--- Start of Text segment ---
In some implementations, the workload descriptor contains an element that specifies other workloads that must complete before the workload associated with this descriptor can complete—that is, this workload depends on one or more other workloads. In such cases, the system can determine whether all such workloads have completed. If so, the workload associated with the workload descriptor is ready to execute; otherwise, the workload is not ready to execute.
In response to determining (330) that the workload descriptor is ready to execute, the system proceeds to operation 340; in response to determining (330) that the workload descriptor is not ready to execute, the system proceeds to operation 350.
The system assigns (340) the descriptor to a ready-to-execute workload category. In some implementations, the system can move the workload descriptor from the category selected in operation 310 and to category with identical categories criteria plus a criterion that specifies that the workload is ready to execute. If such a category does not exist, the system can create one.
The system assigns (350) the descriptor to a not-ready-to-execute workload category. In some implementations, the system can move the workload descriptor from the category selected in operation 310 and to category with identical categories criteria plus a criterion that specifies that the workload is not ready to execute. If such a category does not exist, the system can create one.
If the system determines (360) that there are additional workload descriptors to evaluate in the category, the system returns to operation 320. If the system determines (360) that there are no additional workload descriptors to evaluate, the system proceeds to operation 362.
The system can select a category (362) and select (365) a workload descriptor from the category using operations analogous to operations 310 and 320. In this example, the category can be the ready-to-execute category described above.
The system determines (370) whether the workload descriptor represents a workload that is high priority. As described above, in some implementations, the workload descriptor contains an element that specifies whether a workload is high priority. In such cases, the system makes the determination based on that element.
In response to determining (370) that the workload descriptor is high priority, the system proceeds to operation 375; in response to determining (370) that the workload descriptor is normal priority, the system proceeds to operation 377.
The system assigns (375) the descriptor to a high priority workload category. In some implementations, the system can move the workload descriptor from the category selected in operation 362 and to category with identical categories criteria plus a criterion that specifies that the workload is high priority. If such a category does not exist, the system can create one.
The system assigns (377) the descriptor to a normal priority workload category. In some implementations, the system can move the workload descriptor from the category selected in operation 362 and to category with identical categories criteria plus a criterion that specifies that the workload is normal priority. If such a category does not exist, the system can create one.
--- End of Text segment ---
» **What is being asked**:
Please list every workload category that the workload descriptor passage says the system assigns a descriptor to. The records have no connection to the workload descriptor passage.
--- Start of Listed records ---
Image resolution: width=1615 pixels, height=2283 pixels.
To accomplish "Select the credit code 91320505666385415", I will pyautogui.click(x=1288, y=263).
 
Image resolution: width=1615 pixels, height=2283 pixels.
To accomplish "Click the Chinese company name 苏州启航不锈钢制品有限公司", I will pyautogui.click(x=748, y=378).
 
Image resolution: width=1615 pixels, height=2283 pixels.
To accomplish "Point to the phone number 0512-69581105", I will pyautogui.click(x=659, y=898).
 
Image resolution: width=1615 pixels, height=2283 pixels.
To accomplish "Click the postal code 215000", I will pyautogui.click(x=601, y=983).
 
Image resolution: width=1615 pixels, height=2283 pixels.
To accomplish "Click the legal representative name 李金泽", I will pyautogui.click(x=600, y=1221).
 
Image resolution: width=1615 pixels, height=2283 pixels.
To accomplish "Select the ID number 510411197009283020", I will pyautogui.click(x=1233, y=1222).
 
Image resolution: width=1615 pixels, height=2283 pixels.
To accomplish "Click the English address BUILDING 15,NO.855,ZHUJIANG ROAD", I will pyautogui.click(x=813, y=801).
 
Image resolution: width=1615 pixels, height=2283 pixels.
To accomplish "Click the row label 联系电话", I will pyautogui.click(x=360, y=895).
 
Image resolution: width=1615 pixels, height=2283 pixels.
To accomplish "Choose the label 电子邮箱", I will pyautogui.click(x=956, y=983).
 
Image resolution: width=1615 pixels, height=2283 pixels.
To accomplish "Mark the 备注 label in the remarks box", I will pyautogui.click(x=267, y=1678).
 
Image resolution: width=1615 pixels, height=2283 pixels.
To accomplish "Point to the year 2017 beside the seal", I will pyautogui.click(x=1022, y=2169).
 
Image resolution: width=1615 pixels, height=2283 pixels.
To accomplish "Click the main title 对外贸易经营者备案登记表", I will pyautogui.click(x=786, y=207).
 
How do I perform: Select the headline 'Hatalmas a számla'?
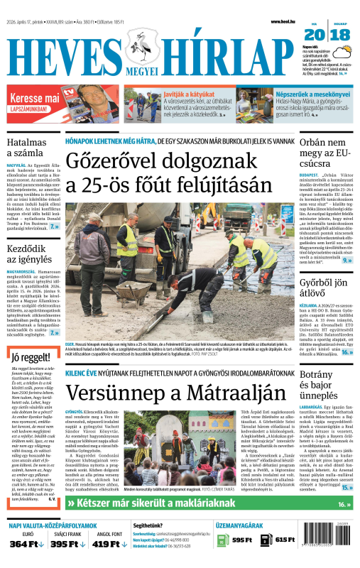coord(26,147)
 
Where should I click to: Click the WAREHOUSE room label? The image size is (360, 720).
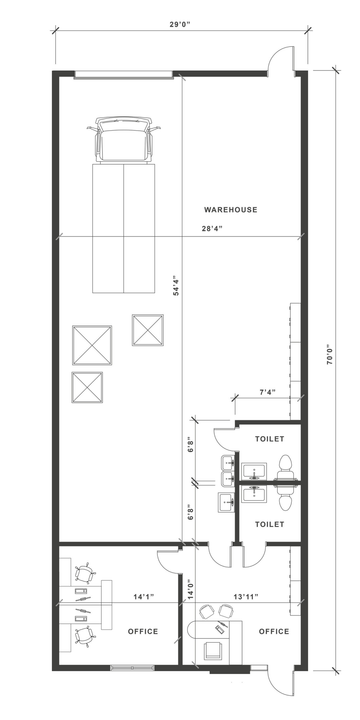click(x=231, y=210)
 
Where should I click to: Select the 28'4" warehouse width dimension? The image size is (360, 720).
click(x=210, y=229)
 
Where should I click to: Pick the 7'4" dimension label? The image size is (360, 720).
click(x=267, y=392)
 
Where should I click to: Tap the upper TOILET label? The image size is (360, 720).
click(x=270, y=439)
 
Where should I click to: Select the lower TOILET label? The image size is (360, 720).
click(x=270, y=524)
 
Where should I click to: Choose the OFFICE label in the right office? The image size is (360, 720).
click(x=274, y=631)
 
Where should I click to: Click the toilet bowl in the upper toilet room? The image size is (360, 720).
click(x=287, y=463)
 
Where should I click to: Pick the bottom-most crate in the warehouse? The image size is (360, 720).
click(x=88, y=386)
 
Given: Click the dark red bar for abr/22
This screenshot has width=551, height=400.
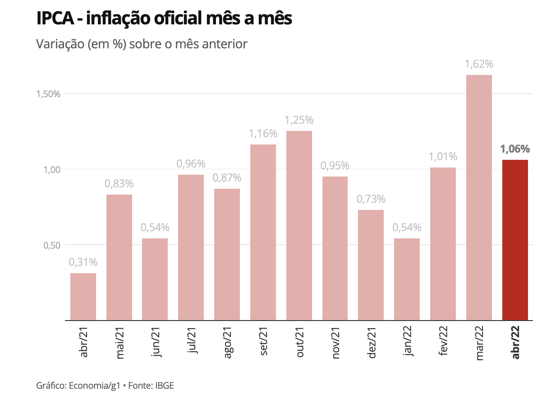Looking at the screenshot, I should (515, 240).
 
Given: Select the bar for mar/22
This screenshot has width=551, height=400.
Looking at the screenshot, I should (479, 198).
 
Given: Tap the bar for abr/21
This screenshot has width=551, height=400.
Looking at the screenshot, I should (83, 297).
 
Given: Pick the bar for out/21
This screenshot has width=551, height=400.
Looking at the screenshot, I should (299, 226).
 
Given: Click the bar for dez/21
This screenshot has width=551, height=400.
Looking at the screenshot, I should (371, 265).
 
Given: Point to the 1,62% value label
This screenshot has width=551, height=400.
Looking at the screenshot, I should (479, 65).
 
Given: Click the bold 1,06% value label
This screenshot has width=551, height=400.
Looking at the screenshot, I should (515, 149).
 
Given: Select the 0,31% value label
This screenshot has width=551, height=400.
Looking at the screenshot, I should (83, 262).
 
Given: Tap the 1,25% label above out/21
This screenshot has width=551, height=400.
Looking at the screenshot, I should (299, 121).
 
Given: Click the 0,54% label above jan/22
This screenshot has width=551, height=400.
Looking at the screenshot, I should (407, 228).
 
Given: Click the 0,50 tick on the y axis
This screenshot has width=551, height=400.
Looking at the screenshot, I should (51, 245).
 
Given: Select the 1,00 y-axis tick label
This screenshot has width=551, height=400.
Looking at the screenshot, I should (51, 170).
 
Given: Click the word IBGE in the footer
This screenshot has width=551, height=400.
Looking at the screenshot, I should (165, 386).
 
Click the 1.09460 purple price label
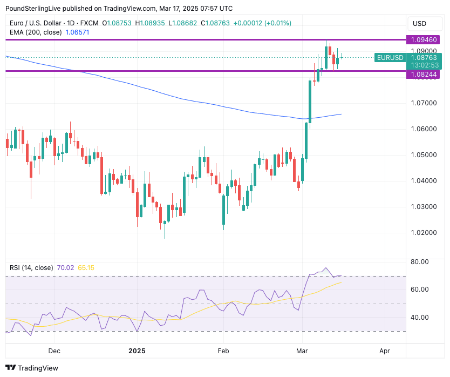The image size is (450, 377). click(423, 40)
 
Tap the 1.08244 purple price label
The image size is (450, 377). click(423, 75)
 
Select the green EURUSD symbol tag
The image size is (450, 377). click(390, 58)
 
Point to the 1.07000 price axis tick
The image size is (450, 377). click(423, 103)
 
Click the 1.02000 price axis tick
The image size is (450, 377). click(423, 233)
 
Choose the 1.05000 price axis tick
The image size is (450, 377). click(423, 155)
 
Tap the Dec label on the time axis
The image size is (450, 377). click(54, 351)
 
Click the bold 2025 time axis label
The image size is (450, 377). click(138, 351)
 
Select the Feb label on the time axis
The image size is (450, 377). click(223, 351)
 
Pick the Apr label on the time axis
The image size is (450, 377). click(384, 351)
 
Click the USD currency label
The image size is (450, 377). click(419, 24)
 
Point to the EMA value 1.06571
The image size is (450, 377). click(77, 32)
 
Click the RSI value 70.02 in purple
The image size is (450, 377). click(65, 267)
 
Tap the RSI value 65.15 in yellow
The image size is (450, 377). click(86, 267)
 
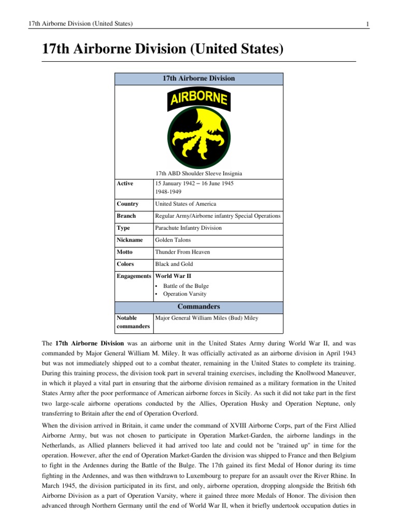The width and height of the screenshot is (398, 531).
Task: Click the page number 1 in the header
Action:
--- End of Listed records ---
» **Solution to this task**:
- Ready-to-execute workload category
- Not-ready-to-execute workload category
- High priority workload category
- Normal priority workload category